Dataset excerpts
# # # # #

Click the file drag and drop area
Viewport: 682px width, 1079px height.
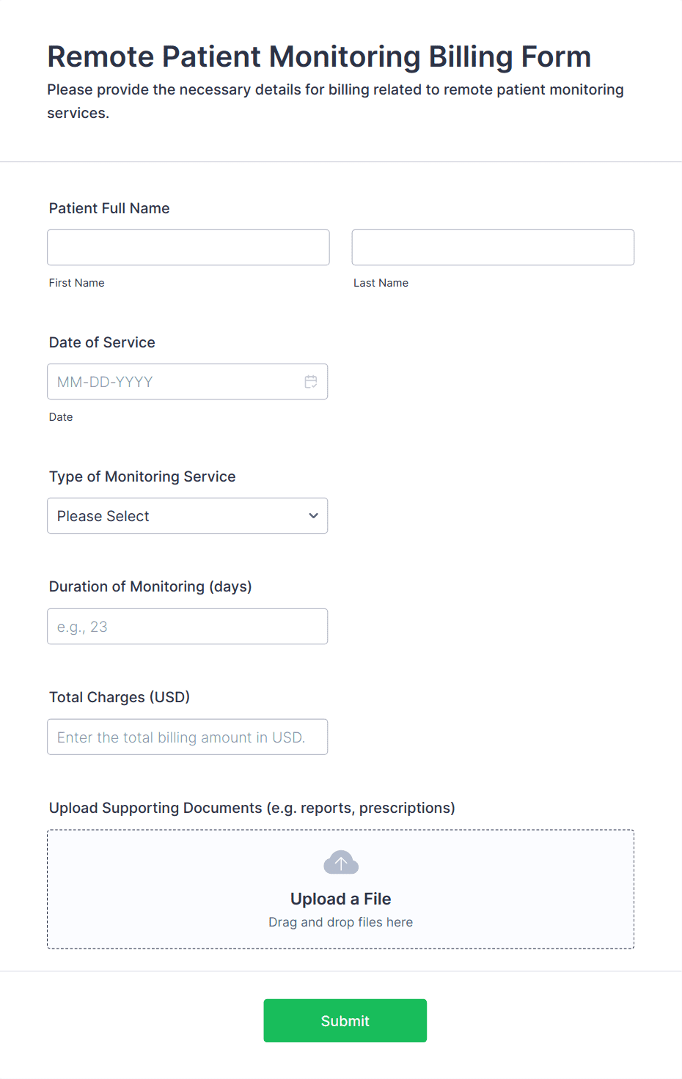[x=341, y=889]
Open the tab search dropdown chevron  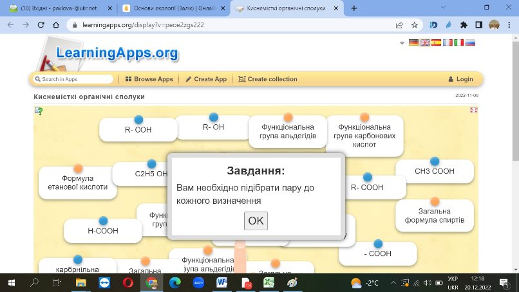click(x=443, y=7)
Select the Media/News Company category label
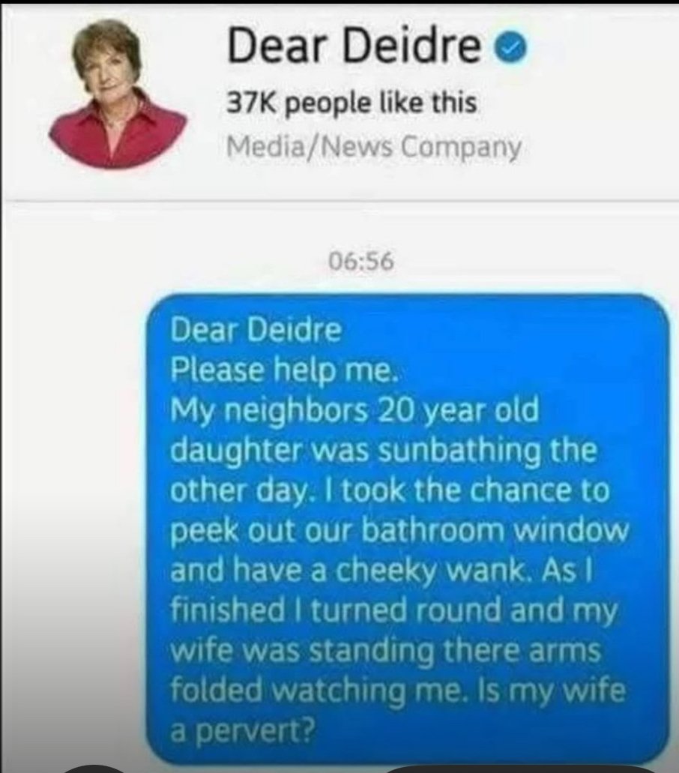 [373, 147]
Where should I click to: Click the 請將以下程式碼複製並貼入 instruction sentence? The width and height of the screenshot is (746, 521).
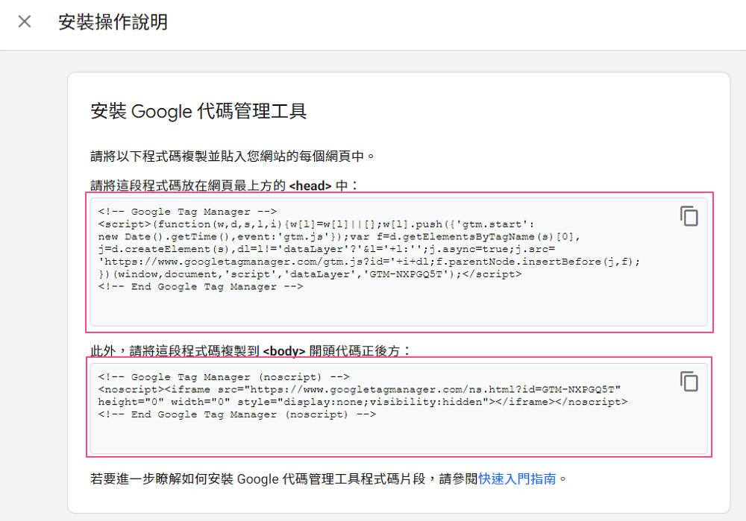(x=232, y=156)
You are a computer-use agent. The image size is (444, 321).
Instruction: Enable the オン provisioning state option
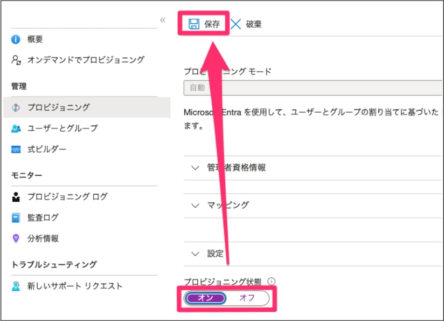click(205, 298)
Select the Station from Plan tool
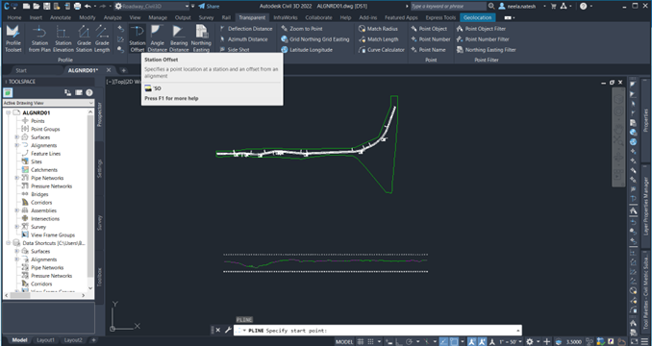Image resolution: width=652 pixels, height=346 pixels. click(39, 38)
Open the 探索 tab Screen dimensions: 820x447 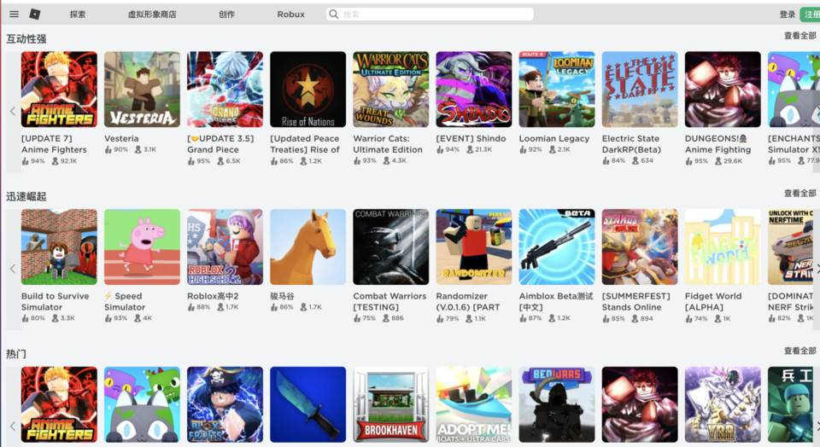[x=78, y=15]
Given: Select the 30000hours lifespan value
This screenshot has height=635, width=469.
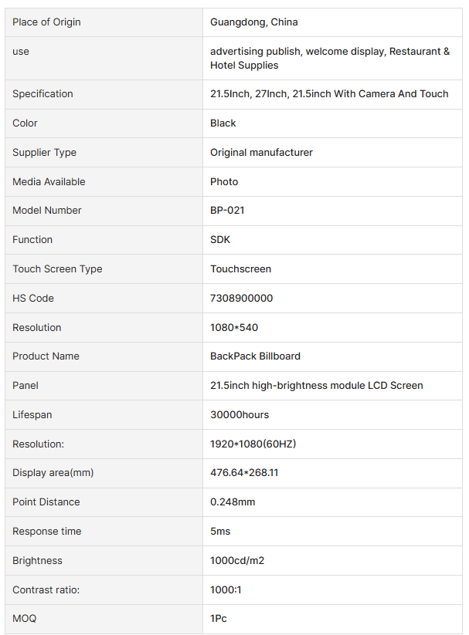Looking at the screenshot, I should (240, 414).
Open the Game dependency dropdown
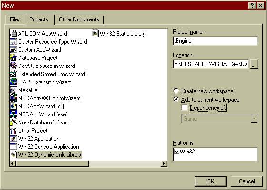Viewport: 267px width, 190px height. (x=254, y=118)
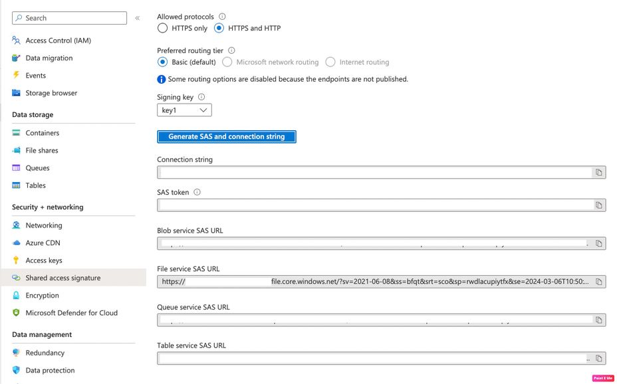
Task: Copy the File service SAS URL
Action: click(x=598, y=282)
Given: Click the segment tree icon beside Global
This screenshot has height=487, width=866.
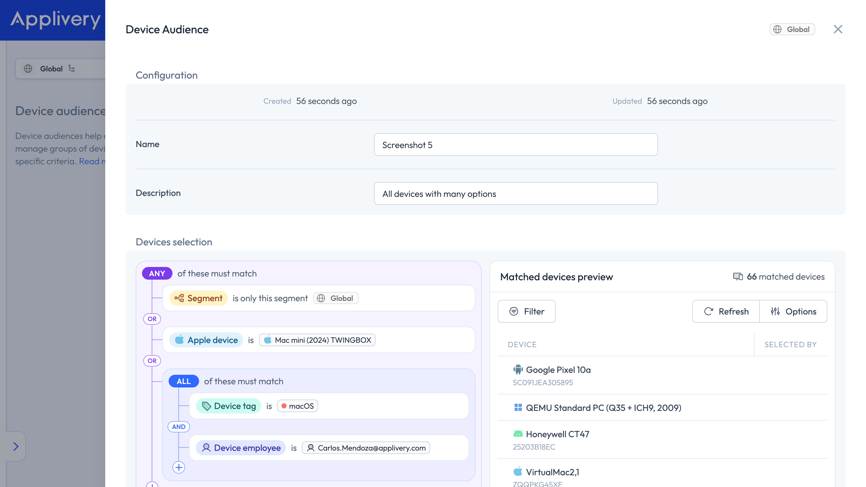Looking at the screenshot, I should (x=72, y=69).
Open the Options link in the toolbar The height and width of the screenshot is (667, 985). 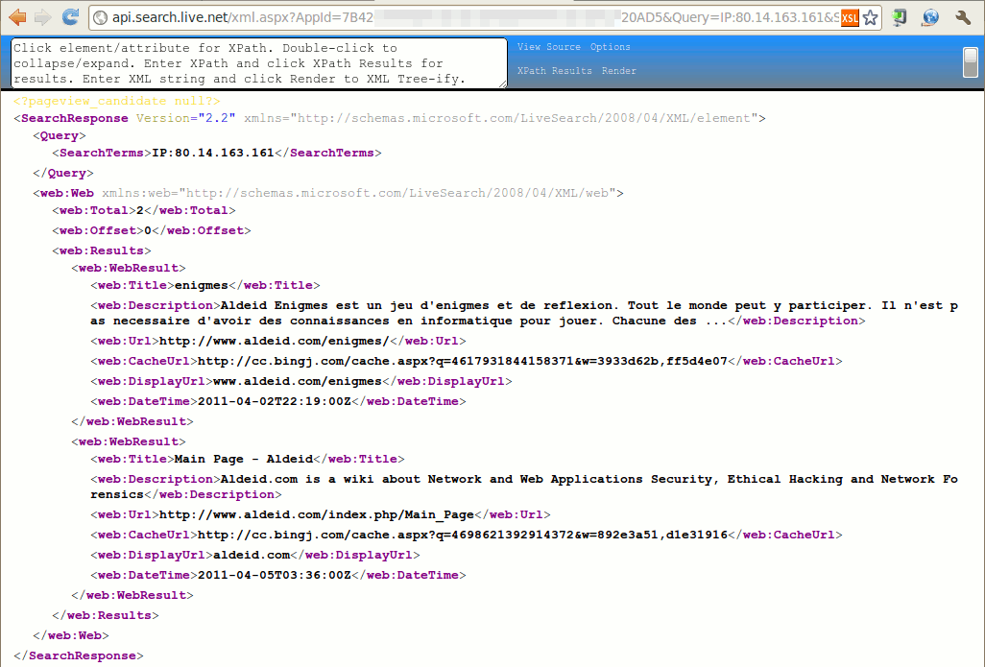[610, 47]
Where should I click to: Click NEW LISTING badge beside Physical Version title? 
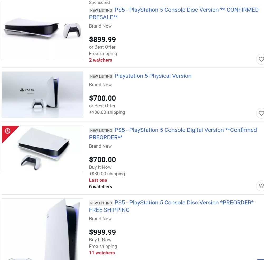click(101, 76)
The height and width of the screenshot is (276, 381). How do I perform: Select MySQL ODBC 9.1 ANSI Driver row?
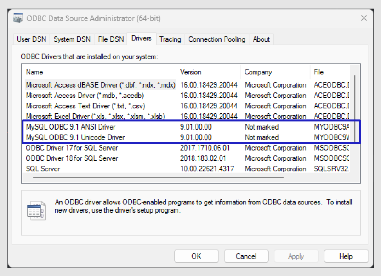tap(71, 127)
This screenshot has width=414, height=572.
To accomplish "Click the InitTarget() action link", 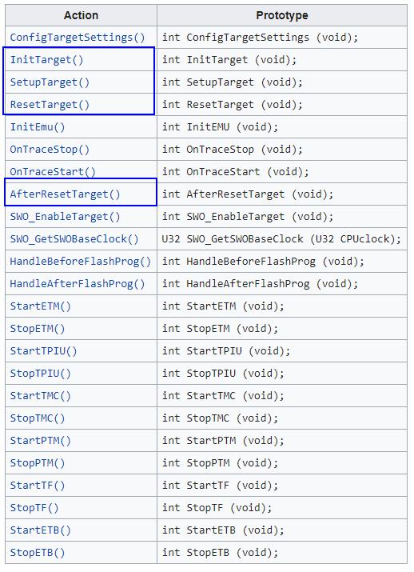I will [x=46, y=60].
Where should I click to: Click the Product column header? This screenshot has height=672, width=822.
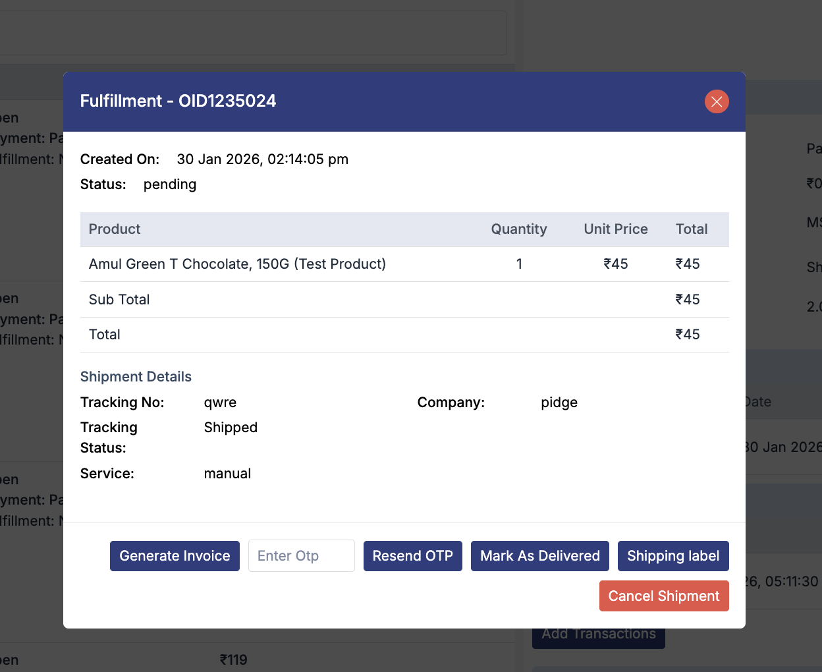[x=115, y=229]
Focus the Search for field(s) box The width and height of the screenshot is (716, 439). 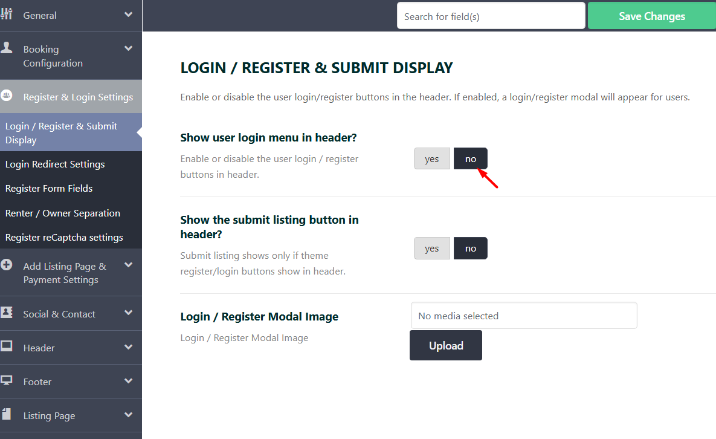(491, 16)
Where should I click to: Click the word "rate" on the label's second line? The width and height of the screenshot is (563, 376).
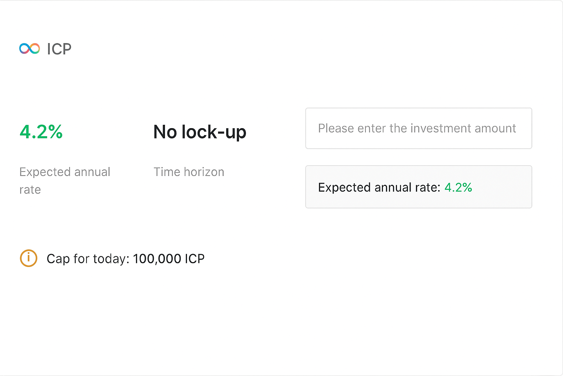pos(30,190)
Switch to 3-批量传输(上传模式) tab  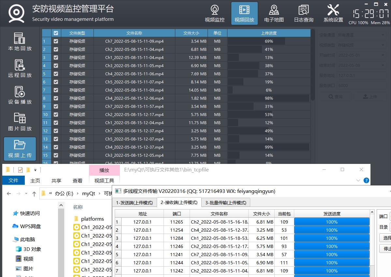point(225,203)
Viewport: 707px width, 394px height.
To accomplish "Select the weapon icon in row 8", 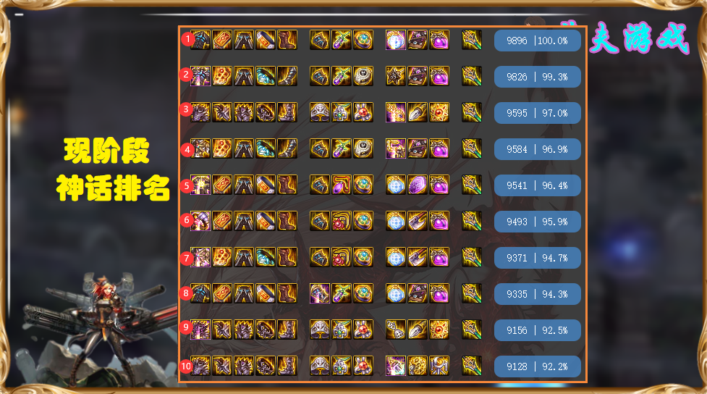I will tap(472, 293).
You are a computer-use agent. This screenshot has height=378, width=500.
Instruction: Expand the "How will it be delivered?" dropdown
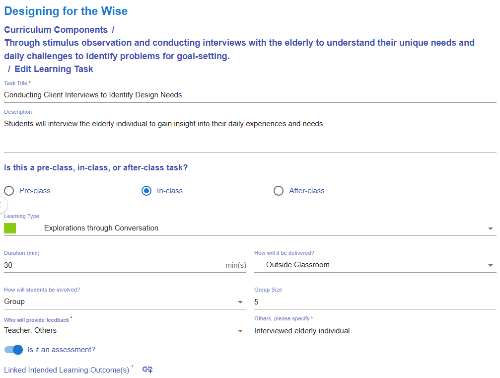click(490, 265)
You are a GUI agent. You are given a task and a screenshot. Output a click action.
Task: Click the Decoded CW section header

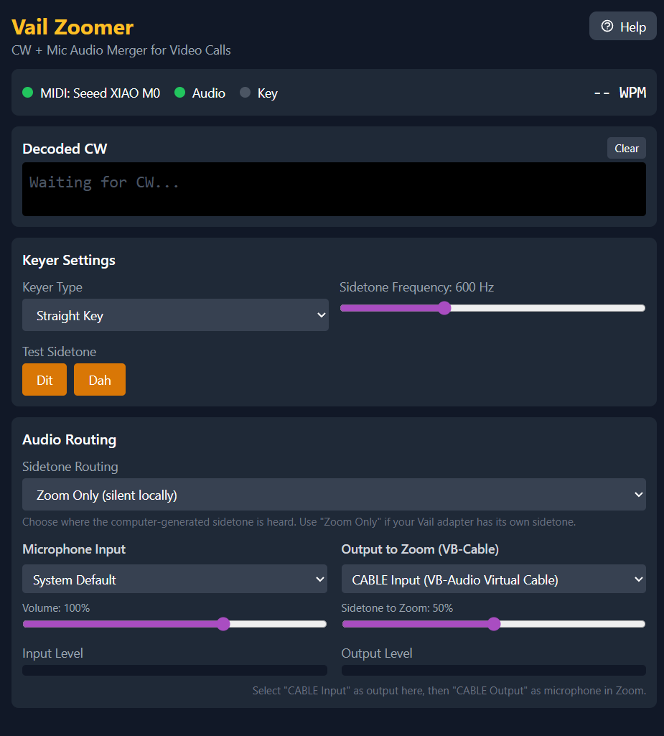(x=65, y=149)
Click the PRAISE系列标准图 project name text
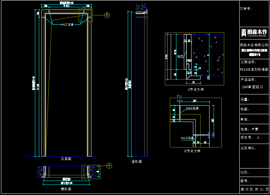Viewport: 270px width, 195px height. [254, 69]
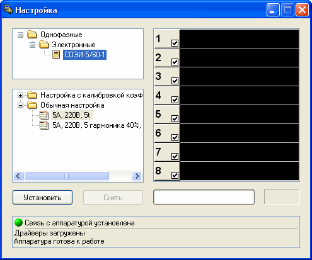Uncheck the checkbox for channel 8
312x260 pixels.
(x=175, y=175)
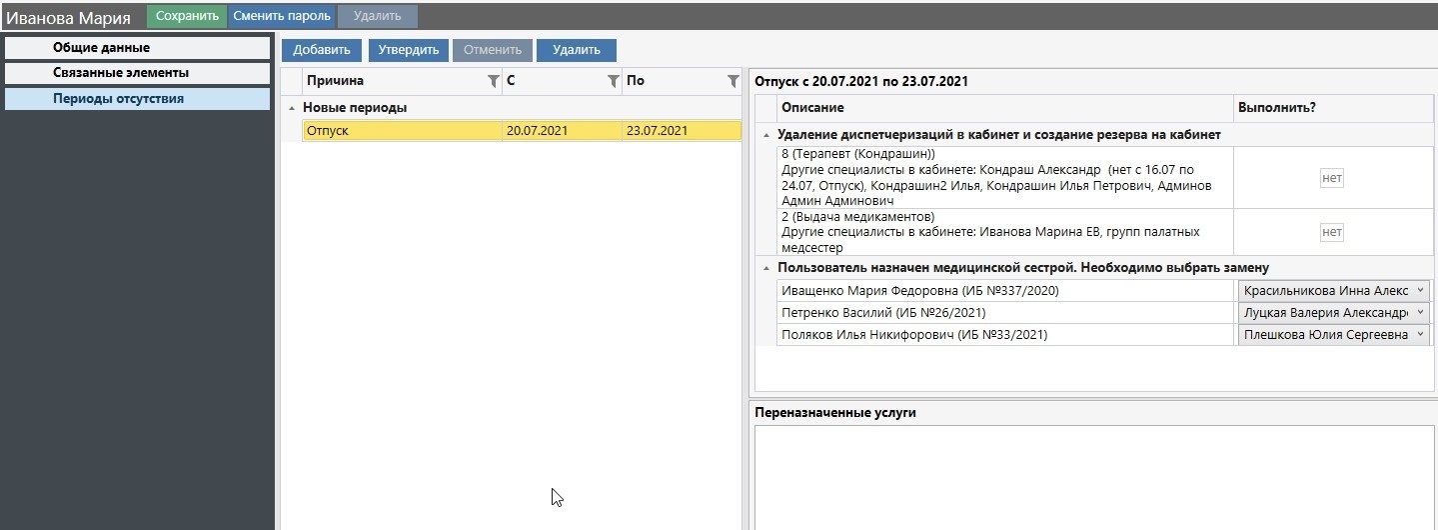
Task: Open replacement dropdown for Петренко Василий
Action: coord(1421,312)
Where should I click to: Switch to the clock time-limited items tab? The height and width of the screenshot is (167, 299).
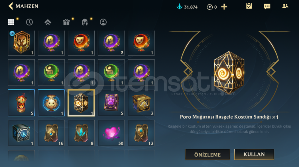29,22
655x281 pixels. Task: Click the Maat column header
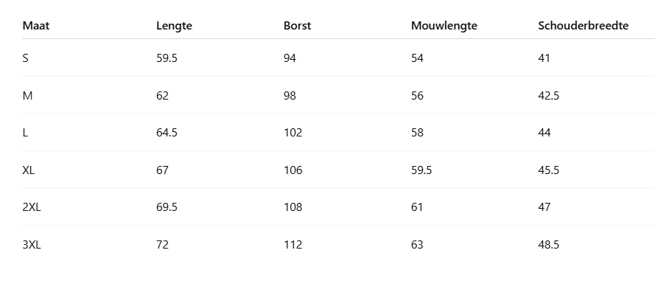[x=36, y=26]
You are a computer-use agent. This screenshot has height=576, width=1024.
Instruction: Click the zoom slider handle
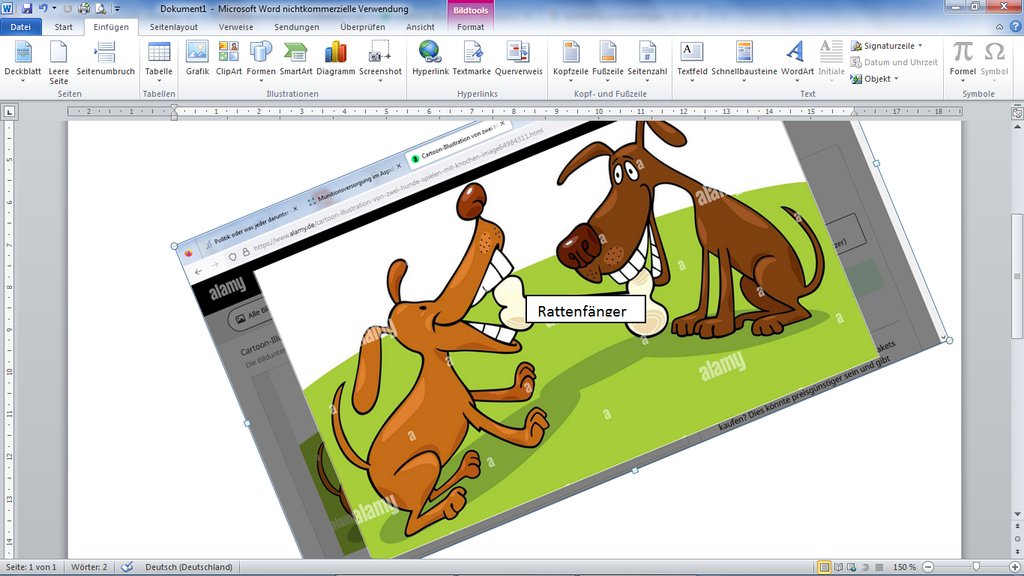[x=975, y=567]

# # # # #

— TASK —
Check every line above for the word "computer" and copy those that have it.

— SOLUTION FOR THIS EXERCISE —
You are a computer-use agent. The image size is (444, 321).
You are a computer-use agent. This screenshot has height=378, width=500.
You are a computer-use agent. This screenshot has height=576, width=1024.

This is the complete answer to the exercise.